As a compliance trainer, I faced the challenge of convincing my learners that their training involved more than just a bunch of regulations that had little to no relevance to individuals. So the recent stories of the government actively pursuing individuals as a result of investigations of their companies caused me to wonder: will these “real world” examples of how regulations can impact them personally have an impact on how the learners view the importance of the training?

Then, just as quickly, the words of a former trainee came to mind, “I’m so glad you didn’t give us the orange jumpsuit lecture.” And with that thought, I was brought back to reality. Sure, trainees need to know the government has taken this position, but is there any need to make it a linchpin in training? No, not really. No matter how nicely delivered, I have to agree with the thought that hearing “I want to keep you out of jail” isn’t necessarily a sound approach. Don’t tell me you anticipate that I’m going to do the wrong thing, and expect me to respect the training.

Now firmly back in reality, I thought about the things that, for lack of a better phrase, keep people out of jail. Laws and their application may change over time, but far less changeable are the basic principles by which most companies conduct their business. These principles provide a foundation for decision making. It would be impossible to have a policy for every situation a person might encounter while on the job, but by applying a principle to a situation, we can have a good idea of the appropriate action to take in any situation.

With the basic principles as a foundation, a set of practices can be built from the laws, guidance and industry best practices to address the many situations one is likely to face.
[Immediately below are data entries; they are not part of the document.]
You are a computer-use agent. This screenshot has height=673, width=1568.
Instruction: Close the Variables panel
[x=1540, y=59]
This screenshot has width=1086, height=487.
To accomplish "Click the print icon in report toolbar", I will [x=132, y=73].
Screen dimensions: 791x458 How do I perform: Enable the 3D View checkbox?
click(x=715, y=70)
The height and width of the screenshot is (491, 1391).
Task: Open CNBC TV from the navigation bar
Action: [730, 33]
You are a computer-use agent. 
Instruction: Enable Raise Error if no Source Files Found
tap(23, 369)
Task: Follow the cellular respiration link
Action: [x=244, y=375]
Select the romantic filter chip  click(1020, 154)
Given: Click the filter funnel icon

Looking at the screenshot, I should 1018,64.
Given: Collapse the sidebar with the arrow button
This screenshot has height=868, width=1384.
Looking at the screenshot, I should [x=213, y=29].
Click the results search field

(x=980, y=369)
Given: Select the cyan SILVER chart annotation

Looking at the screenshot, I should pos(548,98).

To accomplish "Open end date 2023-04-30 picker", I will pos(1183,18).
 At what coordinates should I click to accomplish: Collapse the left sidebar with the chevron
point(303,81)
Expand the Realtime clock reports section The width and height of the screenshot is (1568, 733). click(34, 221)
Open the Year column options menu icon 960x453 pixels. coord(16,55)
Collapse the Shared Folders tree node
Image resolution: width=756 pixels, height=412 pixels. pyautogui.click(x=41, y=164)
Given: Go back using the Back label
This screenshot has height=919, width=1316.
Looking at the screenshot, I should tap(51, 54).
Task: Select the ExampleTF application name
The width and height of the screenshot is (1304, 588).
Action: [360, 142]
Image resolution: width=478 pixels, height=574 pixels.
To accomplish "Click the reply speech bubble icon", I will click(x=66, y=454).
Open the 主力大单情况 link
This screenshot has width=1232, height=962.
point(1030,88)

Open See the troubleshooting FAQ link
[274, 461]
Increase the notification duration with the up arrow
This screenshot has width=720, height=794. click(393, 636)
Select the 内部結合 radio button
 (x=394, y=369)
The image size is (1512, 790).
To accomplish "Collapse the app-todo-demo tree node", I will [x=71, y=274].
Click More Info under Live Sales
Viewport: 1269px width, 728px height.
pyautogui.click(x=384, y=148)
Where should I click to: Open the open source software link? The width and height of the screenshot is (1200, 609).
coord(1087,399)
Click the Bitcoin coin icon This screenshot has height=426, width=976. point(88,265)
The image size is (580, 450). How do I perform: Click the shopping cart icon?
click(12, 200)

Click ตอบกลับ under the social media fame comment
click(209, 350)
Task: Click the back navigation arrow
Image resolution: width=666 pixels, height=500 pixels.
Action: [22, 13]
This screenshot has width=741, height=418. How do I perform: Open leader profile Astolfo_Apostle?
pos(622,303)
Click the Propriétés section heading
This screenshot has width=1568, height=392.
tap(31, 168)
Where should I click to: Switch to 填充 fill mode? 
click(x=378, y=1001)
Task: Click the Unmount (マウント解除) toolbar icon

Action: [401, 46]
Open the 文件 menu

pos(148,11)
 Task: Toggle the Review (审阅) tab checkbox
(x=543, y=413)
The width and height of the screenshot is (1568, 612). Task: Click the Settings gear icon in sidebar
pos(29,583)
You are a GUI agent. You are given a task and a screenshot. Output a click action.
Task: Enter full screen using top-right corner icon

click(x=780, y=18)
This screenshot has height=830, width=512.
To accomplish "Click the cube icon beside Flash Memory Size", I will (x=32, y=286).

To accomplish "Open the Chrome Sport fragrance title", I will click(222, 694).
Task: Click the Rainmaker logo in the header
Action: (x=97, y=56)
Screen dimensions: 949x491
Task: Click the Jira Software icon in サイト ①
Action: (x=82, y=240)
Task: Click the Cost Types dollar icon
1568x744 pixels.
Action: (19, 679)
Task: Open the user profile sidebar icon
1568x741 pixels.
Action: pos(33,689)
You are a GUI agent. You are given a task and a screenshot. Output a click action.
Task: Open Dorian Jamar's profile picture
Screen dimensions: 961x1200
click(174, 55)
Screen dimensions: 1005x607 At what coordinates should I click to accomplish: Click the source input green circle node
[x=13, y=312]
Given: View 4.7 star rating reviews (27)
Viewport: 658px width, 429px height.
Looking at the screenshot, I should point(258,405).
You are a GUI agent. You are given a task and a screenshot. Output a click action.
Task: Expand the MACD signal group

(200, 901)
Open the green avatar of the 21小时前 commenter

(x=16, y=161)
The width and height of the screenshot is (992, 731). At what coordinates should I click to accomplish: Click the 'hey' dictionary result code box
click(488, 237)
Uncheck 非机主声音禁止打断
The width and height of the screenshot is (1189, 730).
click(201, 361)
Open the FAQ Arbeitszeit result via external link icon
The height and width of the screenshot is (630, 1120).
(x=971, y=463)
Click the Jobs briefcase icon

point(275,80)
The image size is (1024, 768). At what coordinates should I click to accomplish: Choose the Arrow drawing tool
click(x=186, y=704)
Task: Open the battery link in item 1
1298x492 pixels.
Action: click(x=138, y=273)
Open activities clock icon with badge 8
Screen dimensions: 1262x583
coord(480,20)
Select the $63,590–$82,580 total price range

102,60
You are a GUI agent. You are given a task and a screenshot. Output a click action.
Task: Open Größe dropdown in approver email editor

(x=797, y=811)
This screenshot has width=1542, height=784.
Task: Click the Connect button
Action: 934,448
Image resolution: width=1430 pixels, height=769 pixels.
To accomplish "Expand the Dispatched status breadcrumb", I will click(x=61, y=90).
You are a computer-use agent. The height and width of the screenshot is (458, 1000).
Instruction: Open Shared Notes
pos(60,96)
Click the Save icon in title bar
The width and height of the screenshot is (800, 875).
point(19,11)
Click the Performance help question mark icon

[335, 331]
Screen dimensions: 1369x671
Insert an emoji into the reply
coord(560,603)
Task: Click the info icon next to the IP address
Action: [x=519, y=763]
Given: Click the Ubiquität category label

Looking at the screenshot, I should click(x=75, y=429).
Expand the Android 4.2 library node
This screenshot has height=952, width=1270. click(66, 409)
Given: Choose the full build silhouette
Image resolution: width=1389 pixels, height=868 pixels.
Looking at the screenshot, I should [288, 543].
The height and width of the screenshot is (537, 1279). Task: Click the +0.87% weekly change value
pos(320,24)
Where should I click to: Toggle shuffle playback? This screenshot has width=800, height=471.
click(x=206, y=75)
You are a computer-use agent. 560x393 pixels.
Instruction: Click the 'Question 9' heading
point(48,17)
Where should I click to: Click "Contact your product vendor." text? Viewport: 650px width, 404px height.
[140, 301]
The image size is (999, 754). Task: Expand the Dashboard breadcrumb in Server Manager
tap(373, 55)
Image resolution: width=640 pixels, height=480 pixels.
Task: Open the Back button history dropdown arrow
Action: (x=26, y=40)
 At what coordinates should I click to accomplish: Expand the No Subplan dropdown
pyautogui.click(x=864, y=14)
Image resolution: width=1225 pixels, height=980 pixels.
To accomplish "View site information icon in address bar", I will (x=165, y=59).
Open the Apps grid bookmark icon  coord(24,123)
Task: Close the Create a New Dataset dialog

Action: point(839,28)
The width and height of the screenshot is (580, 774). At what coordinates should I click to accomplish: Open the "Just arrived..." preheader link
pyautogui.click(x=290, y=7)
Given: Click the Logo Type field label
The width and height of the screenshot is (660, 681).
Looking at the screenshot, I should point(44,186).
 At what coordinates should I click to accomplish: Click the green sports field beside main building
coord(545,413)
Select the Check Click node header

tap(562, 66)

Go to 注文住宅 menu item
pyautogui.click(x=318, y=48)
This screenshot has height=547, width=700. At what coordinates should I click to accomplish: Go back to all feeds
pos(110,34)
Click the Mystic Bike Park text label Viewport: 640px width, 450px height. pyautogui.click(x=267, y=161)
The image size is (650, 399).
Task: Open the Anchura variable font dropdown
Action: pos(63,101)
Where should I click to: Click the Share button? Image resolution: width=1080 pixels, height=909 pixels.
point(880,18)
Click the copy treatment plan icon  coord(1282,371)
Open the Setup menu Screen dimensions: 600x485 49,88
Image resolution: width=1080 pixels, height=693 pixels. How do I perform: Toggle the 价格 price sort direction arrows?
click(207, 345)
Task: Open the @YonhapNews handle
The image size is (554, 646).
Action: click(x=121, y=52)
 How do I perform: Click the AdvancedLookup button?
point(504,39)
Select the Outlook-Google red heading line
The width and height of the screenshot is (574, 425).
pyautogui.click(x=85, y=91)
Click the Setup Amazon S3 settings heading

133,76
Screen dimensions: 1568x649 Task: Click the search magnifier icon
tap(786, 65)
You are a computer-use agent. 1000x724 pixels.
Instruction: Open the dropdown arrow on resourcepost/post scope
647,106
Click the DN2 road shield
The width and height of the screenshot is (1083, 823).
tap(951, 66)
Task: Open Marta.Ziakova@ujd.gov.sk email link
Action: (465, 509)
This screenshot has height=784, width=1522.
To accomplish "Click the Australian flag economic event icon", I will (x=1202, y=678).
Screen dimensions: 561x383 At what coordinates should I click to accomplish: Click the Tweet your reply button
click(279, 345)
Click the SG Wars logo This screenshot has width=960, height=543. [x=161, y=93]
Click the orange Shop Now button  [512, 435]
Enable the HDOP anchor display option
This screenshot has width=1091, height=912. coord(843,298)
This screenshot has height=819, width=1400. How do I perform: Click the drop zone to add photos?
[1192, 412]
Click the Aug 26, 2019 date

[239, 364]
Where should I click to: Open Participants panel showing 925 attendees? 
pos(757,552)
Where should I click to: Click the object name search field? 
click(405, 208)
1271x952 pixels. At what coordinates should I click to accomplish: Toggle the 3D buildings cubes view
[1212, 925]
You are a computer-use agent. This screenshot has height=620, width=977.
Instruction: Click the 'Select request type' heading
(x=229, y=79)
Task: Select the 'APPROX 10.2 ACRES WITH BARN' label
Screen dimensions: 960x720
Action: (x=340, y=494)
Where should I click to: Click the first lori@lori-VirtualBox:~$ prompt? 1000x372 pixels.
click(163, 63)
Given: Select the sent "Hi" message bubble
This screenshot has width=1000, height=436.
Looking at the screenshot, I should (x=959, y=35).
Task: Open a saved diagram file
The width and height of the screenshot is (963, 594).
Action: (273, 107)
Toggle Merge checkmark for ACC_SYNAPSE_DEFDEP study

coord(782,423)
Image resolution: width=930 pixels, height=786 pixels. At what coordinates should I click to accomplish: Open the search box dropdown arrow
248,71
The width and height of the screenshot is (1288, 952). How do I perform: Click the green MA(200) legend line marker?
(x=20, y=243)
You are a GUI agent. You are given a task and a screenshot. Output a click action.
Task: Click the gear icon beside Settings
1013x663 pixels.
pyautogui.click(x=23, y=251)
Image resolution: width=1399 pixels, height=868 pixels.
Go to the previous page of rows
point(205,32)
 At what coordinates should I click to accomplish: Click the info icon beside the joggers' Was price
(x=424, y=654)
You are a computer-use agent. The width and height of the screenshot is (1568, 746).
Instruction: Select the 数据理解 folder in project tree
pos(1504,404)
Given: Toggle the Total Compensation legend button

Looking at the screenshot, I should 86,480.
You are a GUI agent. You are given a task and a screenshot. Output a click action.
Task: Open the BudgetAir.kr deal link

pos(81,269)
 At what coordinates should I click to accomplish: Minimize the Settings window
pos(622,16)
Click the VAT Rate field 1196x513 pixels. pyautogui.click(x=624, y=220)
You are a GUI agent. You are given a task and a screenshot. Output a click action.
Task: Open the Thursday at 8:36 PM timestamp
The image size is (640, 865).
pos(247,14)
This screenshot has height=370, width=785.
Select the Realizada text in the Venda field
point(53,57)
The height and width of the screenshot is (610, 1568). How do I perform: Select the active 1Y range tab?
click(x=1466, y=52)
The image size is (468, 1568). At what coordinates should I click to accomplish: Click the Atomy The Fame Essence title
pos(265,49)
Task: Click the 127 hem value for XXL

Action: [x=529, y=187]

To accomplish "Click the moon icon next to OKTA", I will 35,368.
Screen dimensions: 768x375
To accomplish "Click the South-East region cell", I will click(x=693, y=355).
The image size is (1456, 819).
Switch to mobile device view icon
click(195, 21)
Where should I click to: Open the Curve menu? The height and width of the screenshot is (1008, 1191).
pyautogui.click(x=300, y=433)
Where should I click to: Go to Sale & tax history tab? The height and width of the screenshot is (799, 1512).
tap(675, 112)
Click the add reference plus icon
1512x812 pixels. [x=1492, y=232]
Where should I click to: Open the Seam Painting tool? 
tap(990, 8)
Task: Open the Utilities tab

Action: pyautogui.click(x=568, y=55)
In commercial compliance we call these Good Promotional Practices, or GPPs for short. These GPPs can be couched in terms of company policy, which as a trainer, is a great way of presenting compliance topics. Teaching the PhRMA Code, for example, has a distant feel to it. However, the same material presented as a set of practices supported by company policy feels closer to home and more relevant.

GPPs also help us present legal topics, such as the False Claims Act, in a more relatable way. Let’s face it, most people do not hold such legal topics with the fascination that many of us compliance folks do. Rather than training people about the legal ins and outs of the False Claims Act, GPP training gives learners the tools to keep from running afoul of the False Claims Act.

While we certainly have to present the reality that the government is going to hold individuals accountable as they pursue fraud and other cases against companies, it doesn’t have to turn compliance training into a scared straight presentation. We want compliance to be accessible and relevant to the learner. Training on GPPs does just that. Built on solid practices, GPPs take what may seem remote and present it in a “personal” way that is easily understood and applied. It removes the temptation to bring in the “fear factor,” and focuses learning on what’s important – putting principles into practice.